Untersuchter Text:

========================

Dass in diesen von Jessen gesehenen Zusammenhang auch die Verbote von Verwandtenheiraten gehören, möchte ich stark vemuten, aber um das zu wissen, müsste man das Buch gelesen haben.
Bernhard Jussens "Das Geschenk des Orest" hab ich jetzt gelesen. Das ist schon ein bemerkenswertes Buch. Ich versuche mal kurz, wichtige Kernaussagen zum Teil mit meinen eigenen Worten zu skizzieren.
Im sechsten Jahrhundert vollzog sich im lateinischen Europa ein fundamentaler Wandel im Selbstverständnis der Menschen, und zwar in Bezug auf ihr Verwandtschafts- und ihr Sakralsystem: Die lateinische Kirche machte den im alten Rom vorherrschenden, an der Männerlinie orientierten Clanstrukturen (zumindest ideologisch) ein Ende. Der Einzelne findet seine Identität nicht mehr als Spross einer Ahnenreihe, die von ihm und seiner Familie am Ahnengrab jährlich gefeiert wird. Stattdessen übernimmt die Kirche den Umgang mit den Toten (so das Begräbnis und die Fürbitten); als einzelner muss der Mensch versuchen, sich die jenseitige Erlösung zu verdienen. Familienbande bleiben natürlich wichtig, aber nicht die Bande mit dem in der Vergangenheit verwurzelten Clan, sondern die Treue zum Gatten oder zur Gattin. Die Treue soll über den Tod hinaus bestandhalten, was den Vorstellungen der altrömischen Gesellschaft widerspricht, denn in der ging es ja um Fortsetzung der Ahnenreihe in die Zukunft, die durch Wiederheirat begünstigt wird. Die übersteigerten frühmittelalterlichen Inzestverbote sind nur eine Art von Instrument, das den Aufbau stabiler Clanstrukturen behindert. Jussen weist darauf hin, dass die allermeisten Familiendynastien des Frühmittelalters erst viel später als solche identifiziert wurden (die Agilolfinger wären da eine der Ausnahmen). Wer den Königstitel vom Vater erbte, tat das als Sohn, aber nicht als Angehöriger einer Dynastie. Stammbäume (die es, wie wir etwa von Livius und Hieronymus wissen, schon bei den alten Römern gegeben hatte, kamen erst wieder im 15. Jahrhundert in Gebrauch.

========================

Vorliegendes Material:
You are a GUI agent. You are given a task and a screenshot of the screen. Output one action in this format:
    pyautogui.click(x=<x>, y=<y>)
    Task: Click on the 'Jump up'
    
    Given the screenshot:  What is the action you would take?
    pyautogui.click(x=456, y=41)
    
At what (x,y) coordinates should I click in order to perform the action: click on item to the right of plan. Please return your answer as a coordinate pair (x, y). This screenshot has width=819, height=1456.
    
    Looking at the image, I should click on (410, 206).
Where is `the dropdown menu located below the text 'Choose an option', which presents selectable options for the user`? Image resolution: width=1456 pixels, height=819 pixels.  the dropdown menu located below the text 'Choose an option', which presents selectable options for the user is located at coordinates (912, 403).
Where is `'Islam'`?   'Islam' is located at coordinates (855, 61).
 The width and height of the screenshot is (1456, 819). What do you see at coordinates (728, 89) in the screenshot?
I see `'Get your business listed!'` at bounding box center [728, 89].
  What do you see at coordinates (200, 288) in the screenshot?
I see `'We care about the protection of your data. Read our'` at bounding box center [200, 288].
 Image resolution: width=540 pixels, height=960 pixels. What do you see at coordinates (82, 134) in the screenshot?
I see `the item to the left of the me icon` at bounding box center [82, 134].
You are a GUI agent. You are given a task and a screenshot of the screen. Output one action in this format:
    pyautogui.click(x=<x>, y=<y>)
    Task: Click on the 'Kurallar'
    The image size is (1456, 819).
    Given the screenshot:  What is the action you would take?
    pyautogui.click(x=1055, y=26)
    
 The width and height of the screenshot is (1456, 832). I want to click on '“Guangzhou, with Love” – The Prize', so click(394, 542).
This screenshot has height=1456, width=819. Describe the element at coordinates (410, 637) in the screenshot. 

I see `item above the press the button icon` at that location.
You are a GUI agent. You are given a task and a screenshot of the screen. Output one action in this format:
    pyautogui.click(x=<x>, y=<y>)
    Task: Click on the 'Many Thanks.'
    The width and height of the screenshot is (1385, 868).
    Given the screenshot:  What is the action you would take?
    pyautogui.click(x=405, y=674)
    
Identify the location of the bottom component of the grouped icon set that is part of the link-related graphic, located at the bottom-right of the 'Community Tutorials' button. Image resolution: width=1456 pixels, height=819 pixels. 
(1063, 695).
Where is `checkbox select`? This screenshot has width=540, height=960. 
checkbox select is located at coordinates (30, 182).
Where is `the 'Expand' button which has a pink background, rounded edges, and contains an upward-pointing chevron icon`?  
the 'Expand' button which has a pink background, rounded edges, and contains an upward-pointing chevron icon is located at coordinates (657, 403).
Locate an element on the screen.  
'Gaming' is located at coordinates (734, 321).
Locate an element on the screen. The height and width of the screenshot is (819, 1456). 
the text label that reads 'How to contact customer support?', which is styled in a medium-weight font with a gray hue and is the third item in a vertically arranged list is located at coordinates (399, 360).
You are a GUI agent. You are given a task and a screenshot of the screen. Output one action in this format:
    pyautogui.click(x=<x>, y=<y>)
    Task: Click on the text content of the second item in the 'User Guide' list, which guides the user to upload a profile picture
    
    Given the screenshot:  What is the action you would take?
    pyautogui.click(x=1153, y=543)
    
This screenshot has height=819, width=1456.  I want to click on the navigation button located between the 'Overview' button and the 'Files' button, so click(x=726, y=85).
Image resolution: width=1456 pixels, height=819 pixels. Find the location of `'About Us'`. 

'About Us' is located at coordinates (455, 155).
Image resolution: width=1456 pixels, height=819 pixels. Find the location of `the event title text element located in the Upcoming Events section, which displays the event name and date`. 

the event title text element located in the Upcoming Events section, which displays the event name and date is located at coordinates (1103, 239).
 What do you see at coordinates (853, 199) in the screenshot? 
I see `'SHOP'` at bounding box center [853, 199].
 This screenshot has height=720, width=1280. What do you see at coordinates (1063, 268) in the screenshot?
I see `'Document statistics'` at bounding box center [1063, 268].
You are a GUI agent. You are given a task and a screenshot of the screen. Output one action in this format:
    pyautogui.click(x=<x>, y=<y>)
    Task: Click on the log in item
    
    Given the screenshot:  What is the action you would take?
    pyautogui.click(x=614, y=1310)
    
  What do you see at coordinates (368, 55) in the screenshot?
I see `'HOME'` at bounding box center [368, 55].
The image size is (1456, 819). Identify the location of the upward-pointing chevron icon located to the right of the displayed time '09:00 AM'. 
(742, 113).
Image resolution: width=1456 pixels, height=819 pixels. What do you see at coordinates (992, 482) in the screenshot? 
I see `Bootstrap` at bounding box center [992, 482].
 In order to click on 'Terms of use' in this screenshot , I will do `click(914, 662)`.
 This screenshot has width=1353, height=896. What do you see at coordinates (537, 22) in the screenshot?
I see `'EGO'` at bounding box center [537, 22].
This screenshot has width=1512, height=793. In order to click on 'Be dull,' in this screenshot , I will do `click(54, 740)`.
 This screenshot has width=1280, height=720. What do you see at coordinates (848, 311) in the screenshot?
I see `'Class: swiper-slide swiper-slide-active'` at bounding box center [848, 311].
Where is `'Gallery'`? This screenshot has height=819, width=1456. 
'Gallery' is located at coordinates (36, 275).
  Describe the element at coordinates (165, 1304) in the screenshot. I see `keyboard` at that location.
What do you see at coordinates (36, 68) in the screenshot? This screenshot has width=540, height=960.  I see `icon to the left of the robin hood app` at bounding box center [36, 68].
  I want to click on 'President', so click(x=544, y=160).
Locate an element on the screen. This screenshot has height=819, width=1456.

========================

Aufgabe:
Zitieren Sie aus dem Text über Jussens Buch „Das Geschenk des Orest“ den Abschnitt von „Dass in diesen“ bis „Buch gelesen haben.“.

Ergebnis:
Dass in diesen von Jessen gesehenen Zusammenhang auch die Verbote von Verwandtenheiraten gehören, möchte ich stark vemuten, aber um das zu wissen, müsste man das Buch gelesen haben.